Source extract

At the same time we got rid of the card punch machines and got our first real terminals

This was really a cool new thing ( we didn’t call it cool in those days). The orange thing on the left side of the machine is a paper stripe punch/reader. One could direct the output from computer alternatively come to that stripe as holes instead as print on the paper. At this time the programming language had changed to Pascal. At later stage we got also display terminal, but this was about all that so computer technology during my university years in practise 1973 – 1977. Officially I graduate 1980, but actually I had been full time working a couple of year at that time.

1976-77

My first part time employment as a COBOL programmer. My office was just a couple of hundred meters from university, so it was quite convenient to mix work and studies this way. The project that I worked in was a nightmare!

1979

From the beginning of February I start my first fulltime job as a computer programmer at Yle (Finnish Broadcasting Company). My first assignment was maintaining a new payroll system. It was a huge batch program set. It calculated payrolls for Yle employees at that time 4000.

The system was running on IBM 360 mainframe.

Yle didn’t at the time have its own machine so we bought time from a local authority.

We worked mainly with punched cards but the department with 10 programmes had already 2 online terminals IBM 3270. Here are pictures of the device and a screenshot

Early 1980’s the time of APL

In 1980 I graduated master’s degree in Computer Science from Turku University. In early 1980’s I learned APL-programming language running on IBM mainframe. Yle used this thing for creating domestic result service of political elections ( like parliament and local authorities and presidential). APL was just the right tool in those days for that. It was highly effective to do rather small calculation intensive things. I attended my first international IT-conference on APL in San Francisco in 1981. We where show also Smalltalk, but I did not understand anything about it then.

In 1982 I changed my job and I became a APL-specialist. The company was a joint venture of local authorities. It was extremely bureaucratic organisation. The main thing of course was that I realised that APL is NOT a language for organisations.

1984 Systems engineer at HP

So I did a full U-turn and joined HP 24.10. 1983. I became a systems engineer of HP3000 commercial minicomputer.

HP3000

Code (reentrant) and data reside in separate variable-length segments, which are 32,768 “halfwords” (16-bit words) (or, 65,536 bytes). The operating system, known as MPE (for Multi-Programming Executive), loads code segments from program files and segmented Library (SL) files as needed, up to 256 segments in one process.

(Word and element location rows)
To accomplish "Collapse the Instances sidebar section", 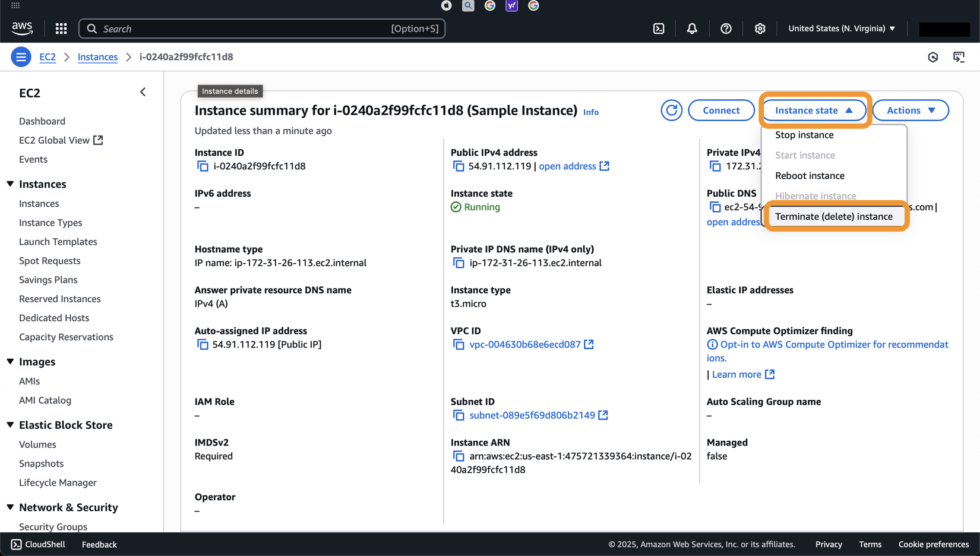I will click(x=10, y=184).
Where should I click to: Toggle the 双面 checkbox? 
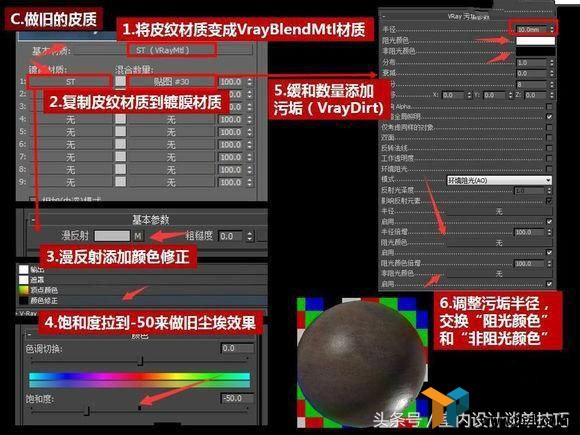click(549, 138)
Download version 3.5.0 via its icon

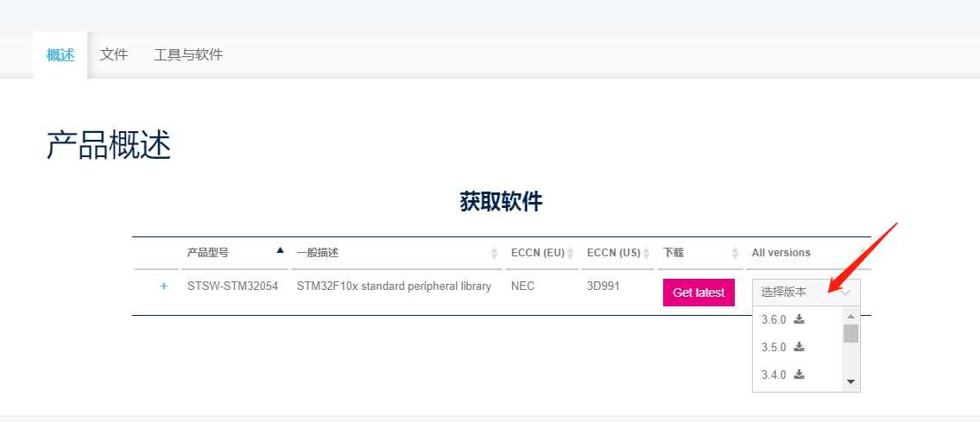[x=799, y=347]
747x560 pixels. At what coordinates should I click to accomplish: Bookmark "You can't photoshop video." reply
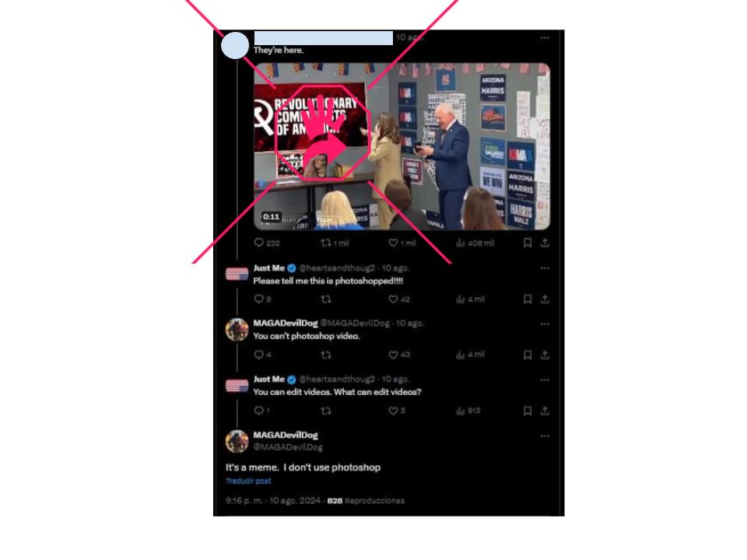pos(528,355)
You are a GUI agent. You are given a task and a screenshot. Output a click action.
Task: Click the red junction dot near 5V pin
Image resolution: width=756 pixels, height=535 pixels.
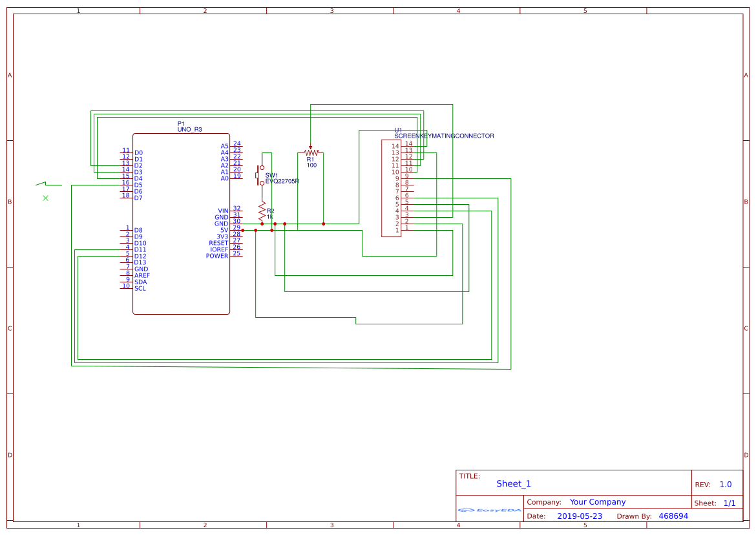[242, 231]
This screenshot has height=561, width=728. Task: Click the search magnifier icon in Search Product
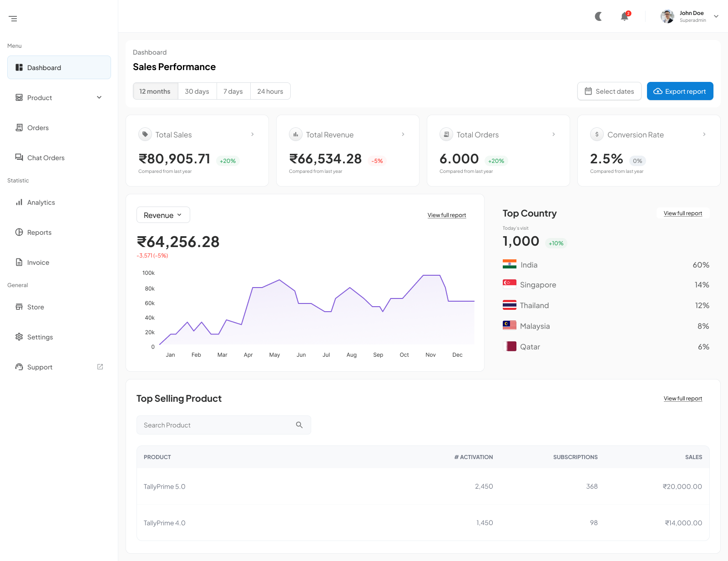click(x=299, y=425)
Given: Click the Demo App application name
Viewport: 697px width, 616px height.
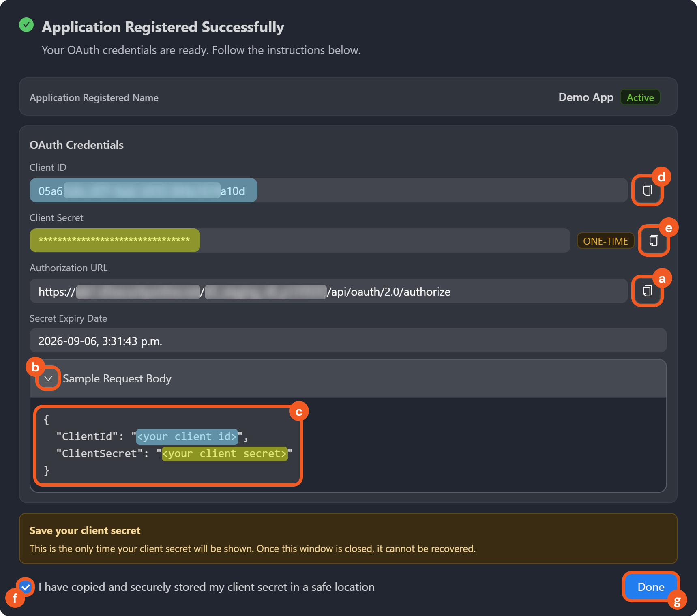Looking at the screenshot, I should (x=585, y=97).
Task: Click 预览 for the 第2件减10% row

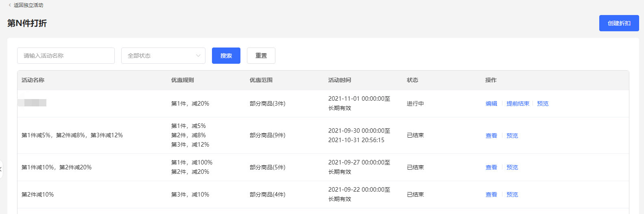Action: click(512, 195)
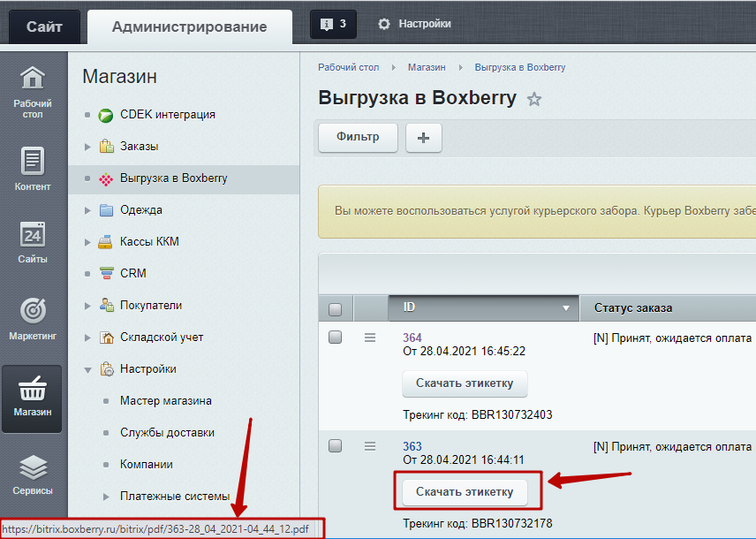The image size is (756, 539).
Task: Click the Фильтр button
Action: point(358,138)
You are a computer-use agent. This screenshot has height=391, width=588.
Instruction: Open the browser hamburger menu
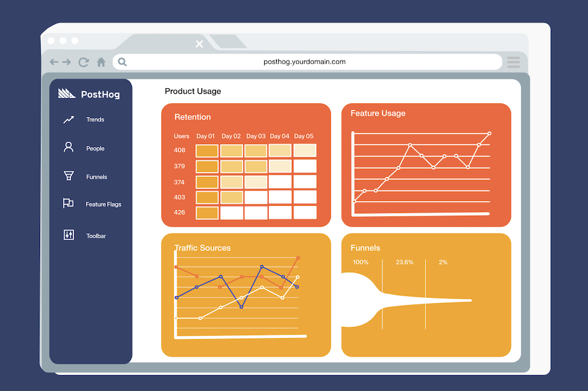513,62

Requirements
1. According to the career history text, on which mainframe did the Yle payroll system run?
2. Write out the rows unchanged, starting with the line containing "Where should I" and going on through the final line of the rows, omitting the pictures.
The text and the rows come from separate sources.

Correct answers
1. An IBM 360 mainframe.

2.
Where should I click to: Toggle the 双面 checkbox? 
click(549, 138)
Download version 3.5.0 via its icon

[x=799, y=347]
747x560 pixels. At what coordinates should I click to accomplish: Bookmark "You can't photoshop video." reply
pos(528,355)
You are a GUI agent. You are given a task and a screenshot. Output a click action.
Task: Click the red junction dot near 5V pin
Image resolution: width=756 pixels, height=535 pixels.
[242, 231]
This screenshot has height=561, width=728. Task: Click the search magnifier icon in Search Product
click(x=299, y=425)
Given: Click the Demo App application name
Viewport: 697px width, 616px height.
Looking at the screenshot, I should (x=585, y=97).
Task: Click 预览 for the 第2件减10% row

Action: click(512, 195)
The image size is (756, 539).
Task: Click the Фильтр button
Action: point(358,138)
You are a computer-use agent. This screenshot has height=391, width=588.
Instruction: Open the browser hamburger menu
513,62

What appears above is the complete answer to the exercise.